[Element and text location data]
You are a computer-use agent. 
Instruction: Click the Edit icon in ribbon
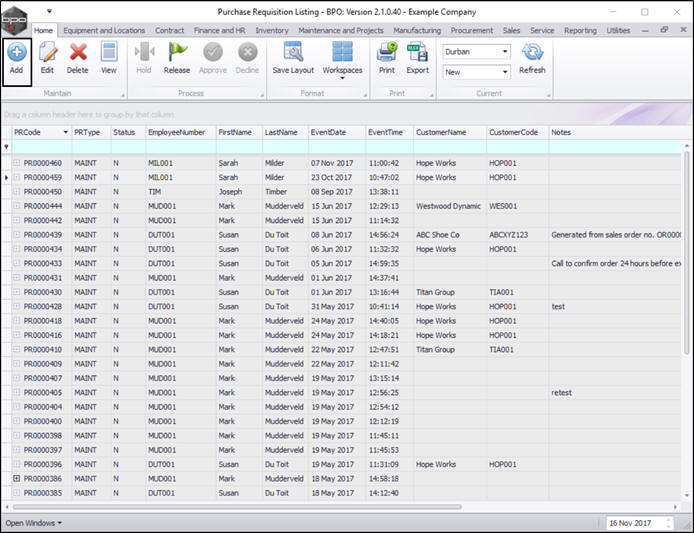(x=47, y=54)
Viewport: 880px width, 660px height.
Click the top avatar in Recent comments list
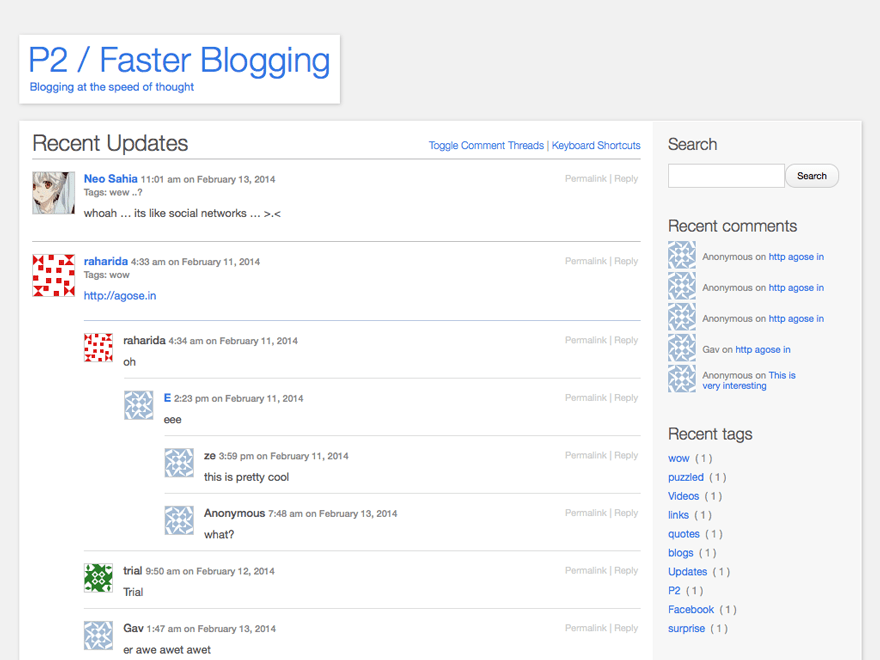tap(681, 256)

### Job
How many lines of the listing above contain the string "Click" with the same capitalization? Reply with the number only.

### Response
2